ABOUT THIS EXERCISE: Only the number is wanted: how many lines in the material below contain "word".

ENTRIES PROVIDED:
◆ ◆ ◆ ◆

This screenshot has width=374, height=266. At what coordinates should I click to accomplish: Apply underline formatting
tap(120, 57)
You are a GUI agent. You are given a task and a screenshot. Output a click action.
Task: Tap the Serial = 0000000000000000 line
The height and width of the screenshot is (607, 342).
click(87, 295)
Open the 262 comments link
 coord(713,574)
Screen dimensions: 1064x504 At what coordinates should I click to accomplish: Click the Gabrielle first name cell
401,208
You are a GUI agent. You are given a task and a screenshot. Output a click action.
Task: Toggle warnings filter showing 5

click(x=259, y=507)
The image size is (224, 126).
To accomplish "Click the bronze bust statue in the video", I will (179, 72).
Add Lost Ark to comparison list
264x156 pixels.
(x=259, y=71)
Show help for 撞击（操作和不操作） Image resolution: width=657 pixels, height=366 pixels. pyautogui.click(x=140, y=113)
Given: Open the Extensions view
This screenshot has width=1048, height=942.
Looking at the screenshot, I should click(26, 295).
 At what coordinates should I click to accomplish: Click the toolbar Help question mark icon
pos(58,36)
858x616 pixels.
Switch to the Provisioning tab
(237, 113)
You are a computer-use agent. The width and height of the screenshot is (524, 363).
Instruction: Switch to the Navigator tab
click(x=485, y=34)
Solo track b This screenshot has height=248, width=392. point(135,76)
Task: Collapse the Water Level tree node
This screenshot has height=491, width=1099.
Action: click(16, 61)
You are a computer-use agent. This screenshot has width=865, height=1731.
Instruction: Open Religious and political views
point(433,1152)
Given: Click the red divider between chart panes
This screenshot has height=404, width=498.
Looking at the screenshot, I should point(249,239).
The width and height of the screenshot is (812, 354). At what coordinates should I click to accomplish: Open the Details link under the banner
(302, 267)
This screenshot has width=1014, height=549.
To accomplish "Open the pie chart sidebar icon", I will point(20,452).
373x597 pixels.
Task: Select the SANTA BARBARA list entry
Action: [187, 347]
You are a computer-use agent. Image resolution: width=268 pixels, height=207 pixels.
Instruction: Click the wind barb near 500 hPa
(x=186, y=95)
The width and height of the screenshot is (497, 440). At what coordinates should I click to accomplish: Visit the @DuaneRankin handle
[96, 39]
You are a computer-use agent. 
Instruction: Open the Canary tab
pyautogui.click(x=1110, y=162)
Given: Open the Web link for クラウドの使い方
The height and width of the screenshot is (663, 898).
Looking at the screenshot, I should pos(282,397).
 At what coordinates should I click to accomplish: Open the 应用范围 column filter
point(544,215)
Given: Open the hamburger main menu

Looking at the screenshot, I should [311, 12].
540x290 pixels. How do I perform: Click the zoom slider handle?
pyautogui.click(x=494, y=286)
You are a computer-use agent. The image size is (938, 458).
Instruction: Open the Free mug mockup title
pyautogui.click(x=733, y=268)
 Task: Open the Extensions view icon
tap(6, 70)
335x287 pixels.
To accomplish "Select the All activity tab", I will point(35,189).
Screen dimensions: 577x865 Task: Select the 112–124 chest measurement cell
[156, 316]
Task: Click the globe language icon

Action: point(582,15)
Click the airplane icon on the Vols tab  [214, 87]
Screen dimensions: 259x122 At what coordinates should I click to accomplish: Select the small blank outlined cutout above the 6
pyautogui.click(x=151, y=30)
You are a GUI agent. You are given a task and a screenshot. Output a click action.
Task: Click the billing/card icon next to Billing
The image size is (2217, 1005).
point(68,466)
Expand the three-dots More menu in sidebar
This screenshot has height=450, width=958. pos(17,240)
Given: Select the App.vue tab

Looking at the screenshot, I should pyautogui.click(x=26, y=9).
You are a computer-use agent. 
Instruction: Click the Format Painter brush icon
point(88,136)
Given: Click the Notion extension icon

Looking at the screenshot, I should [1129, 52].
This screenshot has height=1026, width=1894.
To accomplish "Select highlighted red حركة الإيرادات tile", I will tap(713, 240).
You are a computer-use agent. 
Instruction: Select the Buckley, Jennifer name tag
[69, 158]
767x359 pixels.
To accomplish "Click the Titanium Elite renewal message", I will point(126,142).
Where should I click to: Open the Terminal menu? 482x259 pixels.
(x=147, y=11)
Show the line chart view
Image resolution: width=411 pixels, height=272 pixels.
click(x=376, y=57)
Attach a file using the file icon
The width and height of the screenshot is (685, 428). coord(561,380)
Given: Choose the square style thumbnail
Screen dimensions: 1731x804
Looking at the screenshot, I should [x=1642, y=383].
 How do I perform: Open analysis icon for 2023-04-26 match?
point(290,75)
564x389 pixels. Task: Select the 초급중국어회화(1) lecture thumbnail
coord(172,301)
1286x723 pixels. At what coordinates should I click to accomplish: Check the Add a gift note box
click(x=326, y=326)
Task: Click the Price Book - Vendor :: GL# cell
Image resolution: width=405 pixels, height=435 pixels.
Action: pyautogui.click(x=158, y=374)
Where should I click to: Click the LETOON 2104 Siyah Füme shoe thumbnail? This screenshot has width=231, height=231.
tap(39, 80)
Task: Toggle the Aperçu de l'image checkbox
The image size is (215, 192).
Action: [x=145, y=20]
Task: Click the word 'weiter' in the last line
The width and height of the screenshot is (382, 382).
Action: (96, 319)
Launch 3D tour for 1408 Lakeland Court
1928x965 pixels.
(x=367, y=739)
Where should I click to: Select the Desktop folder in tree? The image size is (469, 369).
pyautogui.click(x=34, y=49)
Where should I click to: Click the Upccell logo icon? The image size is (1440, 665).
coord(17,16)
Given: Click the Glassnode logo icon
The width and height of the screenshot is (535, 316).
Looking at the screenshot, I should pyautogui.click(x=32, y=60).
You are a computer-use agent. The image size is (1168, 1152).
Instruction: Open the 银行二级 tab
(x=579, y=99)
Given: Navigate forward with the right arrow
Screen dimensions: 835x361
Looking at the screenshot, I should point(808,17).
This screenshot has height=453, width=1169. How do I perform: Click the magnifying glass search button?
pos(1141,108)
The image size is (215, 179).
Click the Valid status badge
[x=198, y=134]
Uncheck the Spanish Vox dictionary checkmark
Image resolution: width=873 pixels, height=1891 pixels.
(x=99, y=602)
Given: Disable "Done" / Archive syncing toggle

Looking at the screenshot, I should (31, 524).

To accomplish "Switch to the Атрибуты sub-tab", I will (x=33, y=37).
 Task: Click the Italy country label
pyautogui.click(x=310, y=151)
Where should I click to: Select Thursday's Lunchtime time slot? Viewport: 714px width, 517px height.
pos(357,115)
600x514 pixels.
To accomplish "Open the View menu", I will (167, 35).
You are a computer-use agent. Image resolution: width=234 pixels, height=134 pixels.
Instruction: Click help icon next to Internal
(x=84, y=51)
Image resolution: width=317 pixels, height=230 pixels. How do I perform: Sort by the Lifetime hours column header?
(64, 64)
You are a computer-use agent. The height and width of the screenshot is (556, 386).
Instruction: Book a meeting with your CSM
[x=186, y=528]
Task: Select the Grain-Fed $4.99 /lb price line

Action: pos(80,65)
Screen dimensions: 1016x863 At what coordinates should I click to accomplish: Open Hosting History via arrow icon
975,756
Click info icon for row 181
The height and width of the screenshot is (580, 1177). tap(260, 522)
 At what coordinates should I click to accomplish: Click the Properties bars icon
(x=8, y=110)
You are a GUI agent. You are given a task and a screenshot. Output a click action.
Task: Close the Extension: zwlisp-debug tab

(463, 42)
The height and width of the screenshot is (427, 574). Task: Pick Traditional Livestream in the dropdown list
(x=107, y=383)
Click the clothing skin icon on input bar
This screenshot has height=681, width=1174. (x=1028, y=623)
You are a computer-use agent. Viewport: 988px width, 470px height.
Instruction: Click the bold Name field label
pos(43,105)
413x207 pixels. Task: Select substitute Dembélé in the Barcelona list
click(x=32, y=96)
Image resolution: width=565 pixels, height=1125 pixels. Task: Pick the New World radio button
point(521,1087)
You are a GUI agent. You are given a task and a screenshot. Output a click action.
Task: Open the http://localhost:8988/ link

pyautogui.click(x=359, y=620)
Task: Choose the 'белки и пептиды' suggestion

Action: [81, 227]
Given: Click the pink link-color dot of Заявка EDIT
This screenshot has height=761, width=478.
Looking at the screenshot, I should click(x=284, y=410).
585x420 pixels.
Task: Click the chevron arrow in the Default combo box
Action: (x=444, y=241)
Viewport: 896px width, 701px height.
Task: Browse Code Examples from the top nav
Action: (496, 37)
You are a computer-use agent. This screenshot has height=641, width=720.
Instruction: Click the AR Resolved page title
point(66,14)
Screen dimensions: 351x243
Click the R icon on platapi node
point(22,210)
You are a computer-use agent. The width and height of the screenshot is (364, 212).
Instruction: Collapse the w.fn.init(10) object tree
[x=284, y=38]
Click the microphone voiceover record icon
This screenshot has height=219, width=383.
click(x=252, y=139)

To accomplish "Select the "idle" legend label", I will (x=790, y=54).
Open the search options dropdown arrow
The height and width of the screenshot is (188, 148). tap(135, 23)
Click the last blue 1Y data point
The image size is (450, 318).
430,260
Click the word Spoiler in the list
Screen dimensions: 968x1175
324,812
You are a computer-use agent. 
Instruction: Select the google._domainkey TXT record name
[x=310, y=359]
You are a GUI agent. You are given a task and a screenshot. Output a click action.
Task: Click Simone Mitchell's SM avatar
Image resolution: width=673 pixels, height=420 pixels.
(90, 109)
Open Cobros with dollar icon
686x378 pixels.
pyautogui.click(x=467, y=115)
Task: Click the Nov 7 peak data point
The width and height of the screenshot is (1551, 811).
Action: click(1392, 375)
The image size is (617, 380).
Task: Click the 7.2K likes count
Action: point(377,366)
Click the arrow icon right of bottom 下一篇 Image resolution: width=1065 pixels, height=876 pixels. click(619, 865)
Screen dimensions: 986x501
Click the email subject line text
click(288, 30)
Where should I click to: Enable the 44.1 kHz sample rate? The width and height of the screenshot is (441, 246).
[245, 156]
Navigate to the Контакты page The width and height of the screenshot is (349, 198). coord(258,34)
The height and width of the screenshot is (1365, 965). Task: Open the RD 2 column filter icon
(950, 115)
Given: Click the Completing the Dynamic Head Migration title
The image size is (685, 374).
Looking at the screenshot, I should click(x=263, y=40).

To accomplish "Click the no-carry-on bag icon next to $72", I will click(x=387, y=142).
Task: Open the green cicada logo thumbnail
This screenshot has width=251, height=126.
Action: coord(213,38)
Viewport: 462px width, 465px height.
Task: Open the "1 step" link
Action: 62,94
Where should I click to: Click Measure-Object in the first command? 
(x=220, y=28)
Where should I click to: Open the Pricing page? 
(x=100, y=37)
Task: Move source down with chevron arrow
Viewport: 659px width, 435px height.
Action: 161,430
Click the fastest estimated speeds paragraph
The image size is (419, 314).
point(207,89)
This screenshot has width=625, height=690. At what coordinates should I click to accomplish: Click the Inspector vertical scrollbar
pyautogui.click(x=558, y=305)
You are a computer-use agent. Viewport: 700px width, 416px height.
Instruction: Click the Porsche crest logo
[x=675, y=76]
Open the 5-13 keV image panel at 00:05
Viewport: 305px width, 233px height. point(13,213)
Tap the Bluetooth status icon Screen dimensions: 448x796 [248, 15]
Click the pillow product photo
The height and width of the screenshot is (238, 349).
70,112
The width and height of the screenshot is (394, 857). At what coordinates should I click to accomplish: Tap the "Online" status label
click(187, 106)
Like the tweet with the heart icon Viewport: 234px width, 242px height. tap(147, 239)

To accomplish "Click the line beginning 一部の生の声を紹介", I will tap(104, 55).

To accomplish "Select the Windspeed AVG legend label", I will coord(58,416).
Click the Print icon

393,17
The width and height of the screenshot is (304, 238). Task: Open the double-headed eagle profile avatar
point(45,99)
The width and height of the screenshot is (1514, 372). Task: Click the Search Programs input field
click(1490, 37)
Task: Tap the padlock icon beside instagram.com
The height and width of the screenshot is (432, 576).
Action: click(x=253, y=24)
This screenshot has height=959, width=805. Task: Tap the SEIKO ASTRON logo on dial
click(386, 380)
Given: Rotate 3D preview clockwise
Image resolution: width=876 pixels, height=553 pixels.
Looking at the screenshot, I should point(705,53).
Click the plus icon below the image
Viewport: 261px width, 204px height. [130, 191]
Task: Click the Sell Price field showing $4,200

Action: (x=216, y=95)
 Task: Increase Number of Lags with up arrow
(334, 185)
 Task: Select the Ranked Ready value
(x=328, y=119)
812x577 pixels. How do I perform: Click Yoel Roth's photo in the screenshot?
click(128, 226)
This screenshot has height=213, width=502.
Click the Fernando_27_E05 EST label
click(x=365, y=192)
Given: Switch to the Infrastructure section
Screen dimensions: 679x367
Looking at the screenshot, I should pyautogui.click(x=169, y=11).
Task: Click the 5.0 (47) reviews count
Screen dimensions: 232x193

◆ ◆ ◆ ◆

WRITTEN RESPONSE: 2